**WHAT TO WORK ON:** What's needed is an exact copy of the lines from the one that contains "Open the 格式(O) menu in Notepad" to the end of the data below, leaving the pictures out.

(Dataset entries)
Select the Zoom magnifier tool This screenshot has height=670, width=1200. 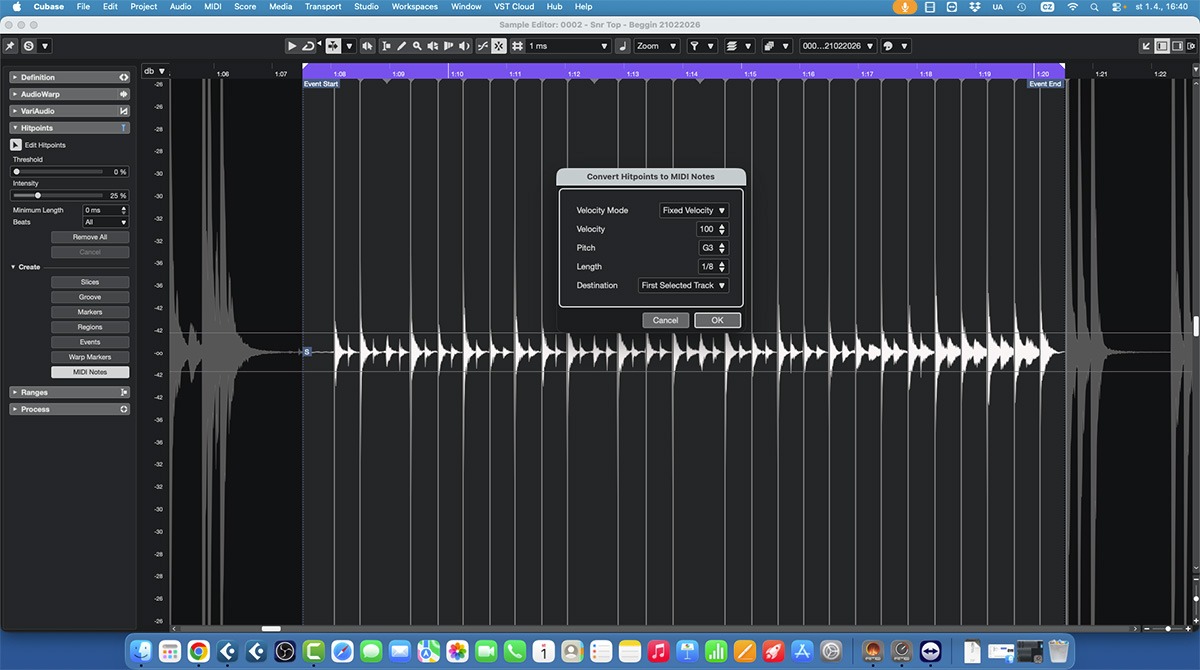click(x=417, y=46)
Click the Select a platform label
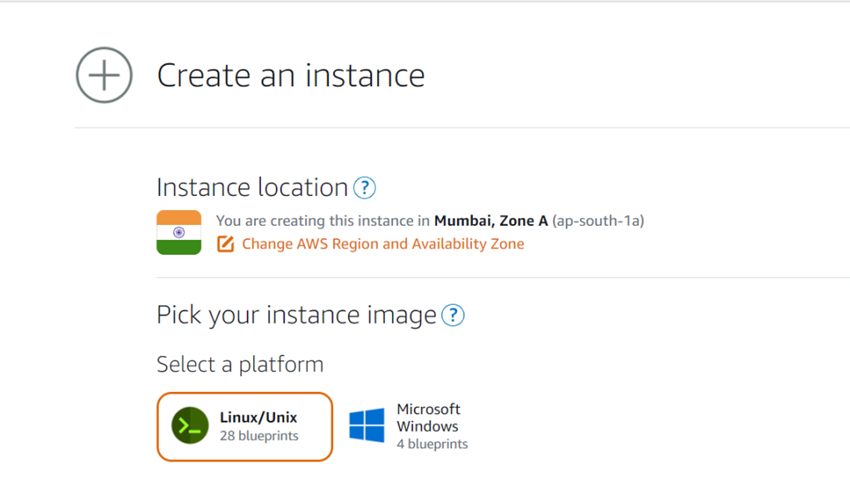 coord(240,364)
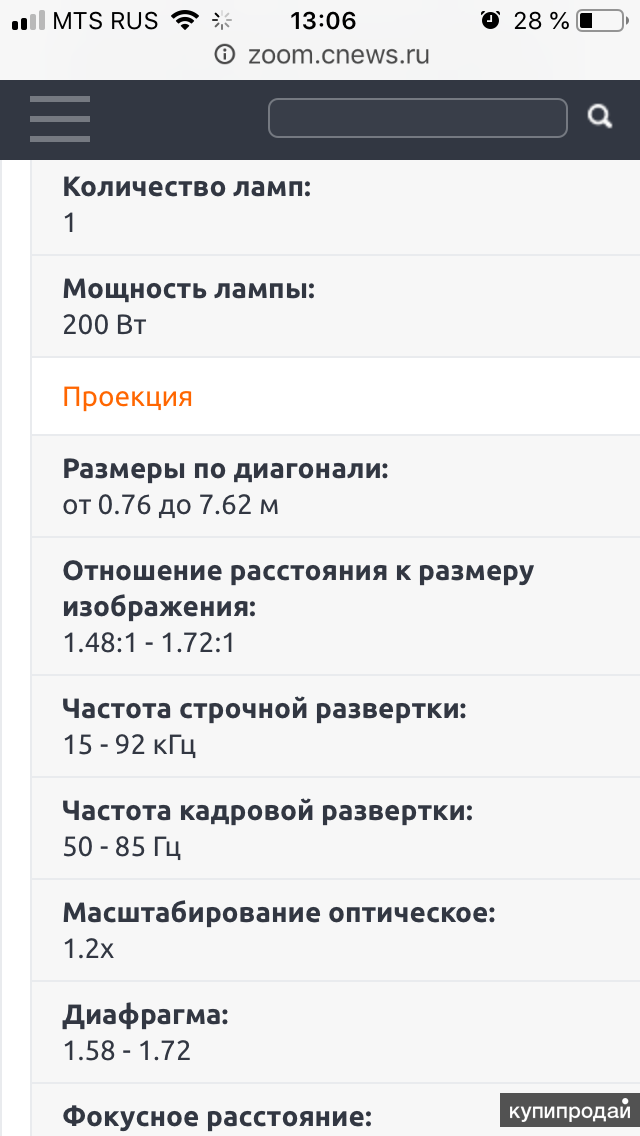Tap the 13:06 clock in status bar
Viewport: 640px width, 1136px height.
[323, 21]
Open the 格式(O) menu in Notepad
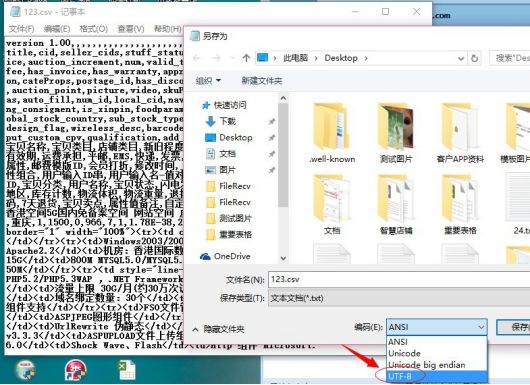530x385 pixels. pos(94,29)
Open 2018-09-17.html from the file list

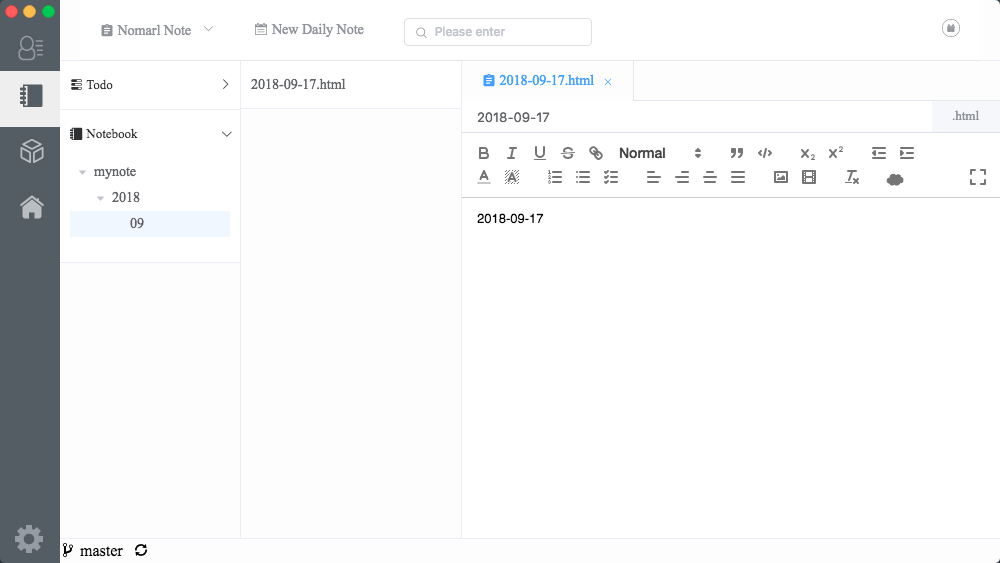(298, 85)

**ANSWER TO THE PROBLEM:**
Open the 格式(O) menu in Notepad
530x385 pixels. pos(94,29)
Open 2018-09-17.html from the file list

(298, 85)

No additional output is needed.